It does seem like 25% more would be better, but it's probably not. Which isn't intuitive!
The 3070 and the 3070Ti have nearly identical TFLOPS, but huge gaps in memory bandwidth. If that extra memory bandwidth matters, we'd expect the 3070Ti to overperform, relative to it's small compute advantage. Here are Digital Foundries benchmarks, summed up:
Card | TFLOPS | Bandwidth GB/s | 1080p Average FPS | 1140p Average FPS | 4k Average FPS |
---|
RTX 3070 | 20.3 | 448 | 167 | 122 | 76 |
RTX 3070Ti | 21.7 | 608 | 174 | 130 | 82 |
% Improvement | 6.9% | 36% | 4% | 6.5% | 7.8% |
Basically nothing. Under the highest possible load, with 4k textures and LODs, the bandwidth improvement results in less than 1% performance improvement. The 3080Ti and the 3090 show similar results. But those are huge cards, so the second question is, how does Ampere scale down, with regard to memory bandwidth?

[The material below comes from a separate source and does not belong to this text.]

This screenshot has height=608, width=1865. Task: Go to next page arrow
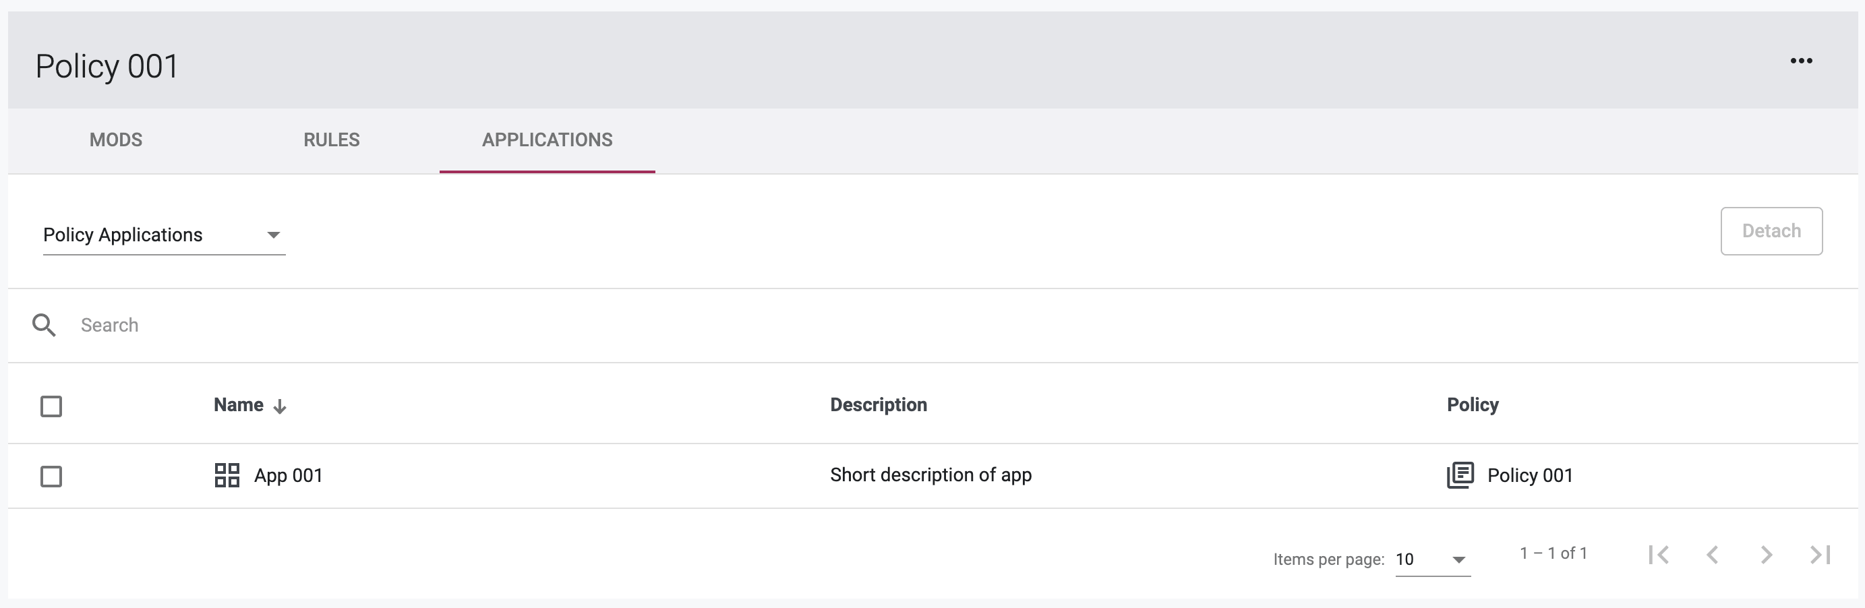(1767, 555)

Card | 3050 | 3060 | 3070 | 3080 | 3090 |
---|
Bandwidth/TFLOP | 24.6 | 28.3 | 22.1 | 25.6 | 26.3 |
4k FPS/TFLOP | 3.7 | 3.9 | 3.8 | 3.1 | 3.0 |
What we can see is that, over all, the architecture scales down better than it scales up. And the 3060, which has 25% more bandwidth (relative to compute) than the 3070, performs identically. So there is no reason to believe that the smaller cards have higher bandwidth needs. In fact, the opposite. There isn't any data to support the idea that the GPU maxes out at 25GB/s/TFLOP, and likely sees marginal - if any - benefit over 22GB/s/TFLOP
A 3.5 TFLOP Drake could be running balls to the wall, and still have 14GB/s of spare memory bandwidth left over for the CPU. Likely closer to 25GB/s. Whole 8 CPU core phones
plus their GPUs are running on that amount of bandwidth. So this is probably generous for the CPU as well. Even more so if Nintendo takes advantage of the larger cache configuration that the A78C offers.

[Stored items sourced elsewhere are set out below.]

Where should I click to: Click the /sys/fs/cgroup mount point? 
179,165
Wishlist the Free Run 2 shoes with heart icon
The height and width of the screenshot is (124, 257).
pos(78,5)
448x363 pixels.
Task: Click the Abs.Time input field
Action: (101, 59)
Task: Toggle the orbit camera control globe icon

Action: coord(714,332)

TL;DR: The extra 25% of bandwidth would likely result in little to no performance gain.
So I'm an obsessive (can you tell?) and I put craploads of GPU data in a big spreadsheet. And I turned up something which should have been obvious to me, but wasn't until it stared me in the face.
| 3050 | 3060 | 3070 | 3080 | 3090 | T239 |
---|
Cache KB/Bwidth GB | 9.14 | 8.53 | 9.14 | 6.73 | 6.56 | 10.03 |
Cache KB/TFLOP | 225.05 | 241.89 | 201.77 | 172.39 | 172.68 | 292.57 |
If you look at it this way, even the 1MB cache in Drake is actually
crazy high relative to the rest of the line. This is probably a side effect of scaling Ampere down. Cache size scales with number of memory controllers, not number of GPU cores or their clock speeds. The may only have one GPC, clocked way down, but it's 1MB of cache no matter what.
Of course, this might not be the best/only way to look at it. I'm not sure if these things are good proxies for cache hit rate? But again, Ampere just seems to get more efficient as it gets smaller, so I tend to think that Drake will overperform, without any changes to it's memory architecture, rather than underperform.